Was Albert Einstein Vegan? The True Story Behind the Genius' Much-Debated Diet
Was Albert Einstein vegan? There's evidence that he was mostly vegetarian later in life, for an interesting reason.
We’ve all heard of Albert Einstein, the theoretical physicist whose equation, E = Mc2, and theory of relativity changed the way that scientists forever view our universe. Many surmise that Einstein’s genius was the work of a healthy, vegan diet, and that eschewing meat represented the most intelligent choice. But does this anecdotal information about the physicist’s supposed diet mean that Albert Einstein was a vegan, or is there more to the story?
Was Albert Einstein vegan?
No, Albert Einstein was not vegan, though it is true that he was mostly vegetarian in the later years of his life. This change was after all of his major scientific discoveries, as there is ample evidence that Einstein ate meat in his youth.
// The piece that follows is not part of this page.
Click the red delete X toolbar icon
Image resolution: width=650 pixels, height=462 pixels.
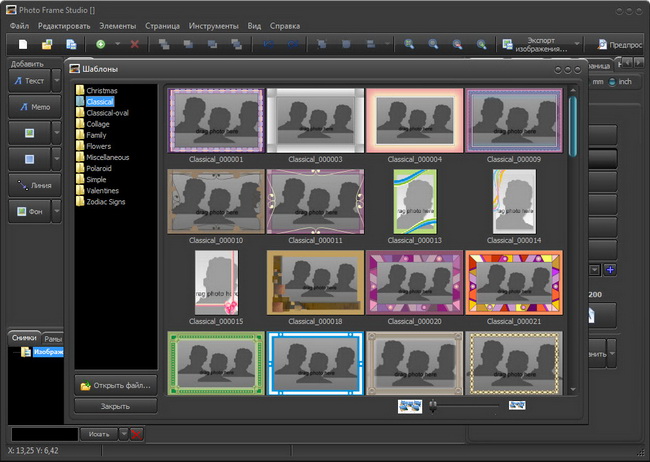pyautogui.click(x=135, y=45)
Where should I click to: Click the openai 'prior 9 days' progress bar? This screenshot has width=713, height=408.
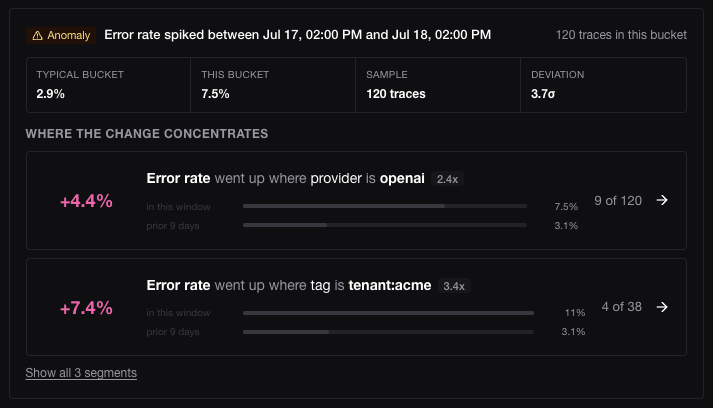pyautogui.click(x=385, y=225)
According to Are They Vegan?, Einstein chose to go mostly vegetarian in his old age for two reasons: one, he was plagued with digestive disorders that made eating meat difficult, and two, he had some moral compunctions about eating meat.
There are records of Einstein eating meat.
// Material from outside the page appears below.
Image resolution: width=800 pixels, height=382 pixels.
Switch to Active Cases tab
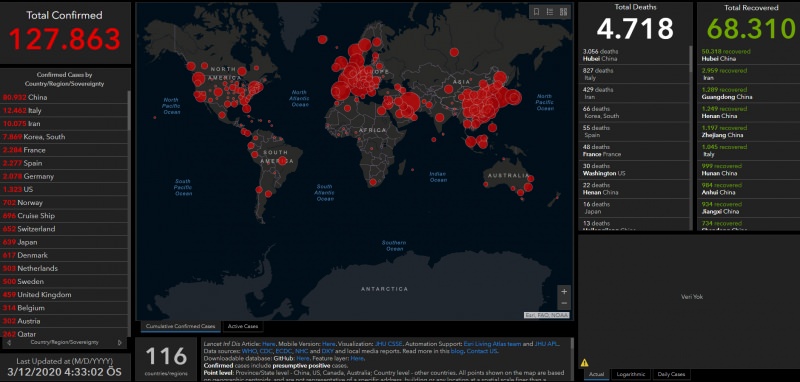pos(243,326)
Despite reports that Einstein was a vegetarian in his old age, according to The Los Angeles Times, Einstein ate meat and fish well into his twilight years. There are notations in Philip Frank’s autobiography that reference him eating calf’s liver for lunch with Einstein and a humorous anecdote about the famous physicist gobbling up forkfuls of expensive caviar while offhandedly discussing Galileo’s principle of inertia.
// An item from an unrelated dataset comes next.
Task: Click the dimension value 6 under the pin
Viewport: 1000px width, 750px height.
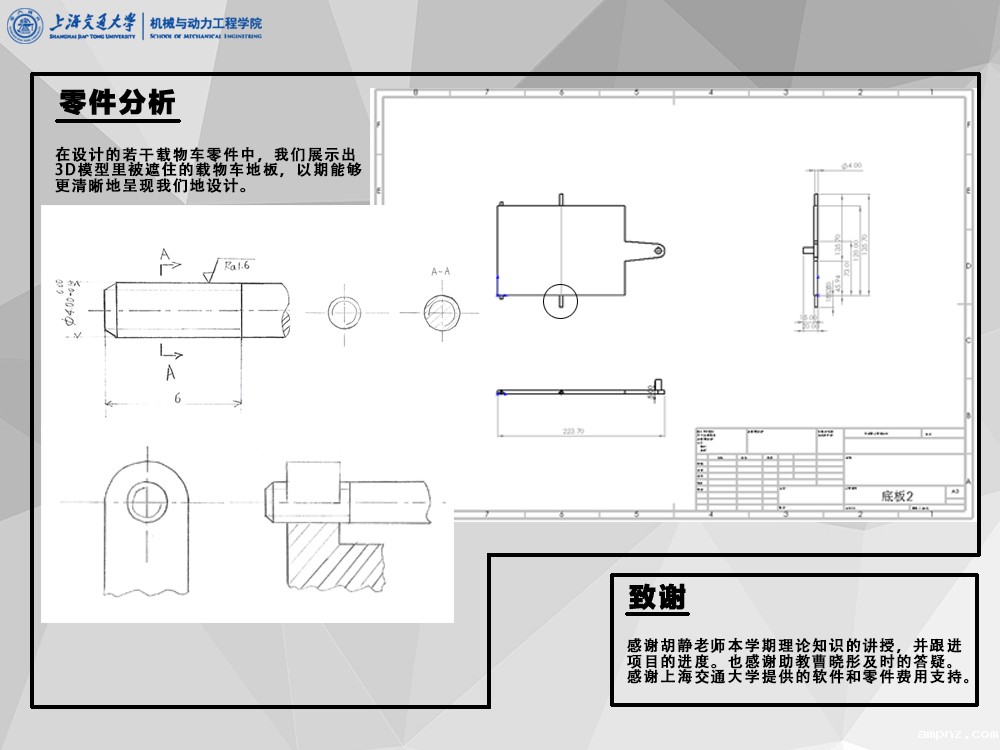Action: (x=176, y=397)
Einstein’s digestive problems
Are They Vegan? reports that Einstein’s youthful struggles with malnutrition and poverty were the main cause of his eventual digestive issues, but he was plagued with maladies of many kinds throughout his life. Even during World War II, when Einstein did most of his theorizing, he was prone to severe bouts of digestive sickness — again, likely due to malnutrition.
According to The Los Angeles Times, Einstein’s stomach problems weren’t just limited to trouble digesting meat. He suffered from stomach ulcers, jaundice, gallbladder inflammation, liver problems, and intestinal pains, but his doctors insisted that the cure was to eat a balanced diet, including meat, vegetables, and carbohydrates. It wasn’t until Einstein was in his seventies that his doctors finally realized the severity of his digestive issues and told him to cut out meat altogether.
Einstein’s moral compass
Einstein had reportedly spoken freely about not eating meat many years before his many ailments forced him to that decision. In fact, if the doctors hadn’t first instructed him to have a more “balanced diet,” he might have gone down that road much sooner. “I have always eaten animal flesh with a somewhat guilty conscience,” he once professed, according to The Los Angeles Times.
That a well-respected genius like Einstein would have chosen vegetarianism, carte blanche, even if the decision hadn't been forced upon him, is an inspiration to many modern vegans and vegetarians. By the time he died in 1955, Einstein had abstained from alcohol and eliminated fats, fish, and meat from his diet. He was reported to be “feeling quite well” because of it. Though it didn’t cure him entirely, it’s possible that the switch to being mostly vegetarian helped him live longer.